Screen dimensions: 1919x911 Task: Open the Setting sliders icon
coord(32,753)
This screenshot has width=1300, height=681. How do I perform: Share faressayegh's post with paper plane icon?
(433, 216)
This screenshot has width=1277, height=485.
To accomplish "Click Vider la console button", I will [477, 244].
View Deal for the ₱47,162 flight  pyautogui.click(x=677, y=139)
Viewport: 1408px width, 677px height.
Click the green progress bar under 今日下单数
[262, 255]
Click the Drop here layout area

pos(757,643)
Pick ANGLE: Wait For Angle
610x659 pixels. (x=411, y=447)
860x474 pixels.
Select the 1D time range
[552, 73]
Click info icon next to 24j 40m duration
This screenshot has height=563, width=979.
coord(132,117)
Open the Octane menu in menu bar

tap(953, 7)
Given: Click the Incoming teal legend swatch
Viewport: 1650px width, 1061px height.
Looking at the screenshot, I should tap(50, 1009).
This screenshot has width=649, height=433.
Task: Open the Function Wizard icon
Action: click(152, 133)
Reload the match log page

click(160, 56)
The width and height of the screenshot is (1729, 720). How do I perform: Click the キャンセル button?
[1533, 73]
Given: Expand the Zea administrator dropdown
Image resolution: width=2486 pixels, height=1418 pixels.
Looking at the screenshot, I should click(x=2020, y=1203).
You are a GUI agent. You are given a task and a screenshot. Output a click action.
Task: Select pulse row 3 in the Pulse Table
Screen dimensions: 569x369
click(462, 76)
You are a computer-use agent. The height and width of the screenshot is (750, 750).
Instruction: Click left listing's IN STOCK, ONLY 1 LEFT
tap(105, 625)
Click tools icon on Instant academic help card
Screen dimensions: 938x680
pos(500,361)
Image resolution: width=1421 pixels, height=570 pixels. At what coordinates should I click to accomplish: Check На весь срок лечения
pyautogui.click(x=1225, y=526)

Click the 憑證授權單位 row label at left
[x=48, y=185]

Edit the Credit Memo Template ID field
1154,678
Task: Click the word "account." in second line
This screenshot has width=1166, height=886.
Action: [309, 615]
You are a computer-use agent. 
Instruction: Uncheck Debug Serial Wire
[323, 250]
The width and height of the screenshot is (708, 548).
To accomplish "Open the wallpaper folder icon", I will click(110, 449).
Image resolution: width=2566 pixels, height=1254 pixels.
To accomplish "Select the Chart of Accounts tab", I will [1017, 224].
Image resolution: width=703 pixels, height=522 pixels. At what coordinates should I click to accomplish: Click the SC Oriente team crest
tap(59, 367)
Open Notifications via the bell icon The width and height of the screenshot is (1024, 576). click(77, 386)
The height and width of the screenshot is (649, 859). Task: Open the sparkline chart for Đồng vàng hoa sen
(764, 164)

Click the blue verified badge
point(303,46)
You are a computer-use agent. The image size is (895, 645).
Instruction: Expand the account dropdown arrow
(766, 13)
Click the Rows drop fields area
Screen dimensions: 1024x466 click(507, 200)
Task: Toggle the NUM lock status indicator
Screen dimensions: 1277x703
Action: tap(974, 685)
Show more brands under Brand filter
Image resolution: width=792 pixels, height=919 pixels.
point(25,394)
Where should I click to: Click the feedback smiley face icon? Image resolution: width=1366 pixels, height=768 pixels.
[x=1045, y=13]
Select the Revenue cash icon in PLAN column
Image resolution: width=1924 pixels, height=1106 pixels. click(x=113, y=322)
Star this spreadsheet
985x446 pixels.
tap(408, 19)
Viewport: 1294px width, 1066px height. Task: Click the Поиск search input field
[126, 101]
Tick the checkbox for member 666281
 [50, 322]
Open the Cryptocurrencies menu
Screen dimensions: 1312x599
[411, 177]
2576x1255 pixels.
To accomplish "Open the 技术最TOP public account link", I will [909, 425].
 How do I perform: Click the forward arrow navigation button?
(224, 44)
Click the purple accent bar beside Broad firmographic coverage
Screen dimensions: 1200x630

==========

* **THE PROBLEM**
How many lines in the records above contain "arrow", matching case exactly? Give only the number.

* **ANSWER TO THIS EXERCISE**
2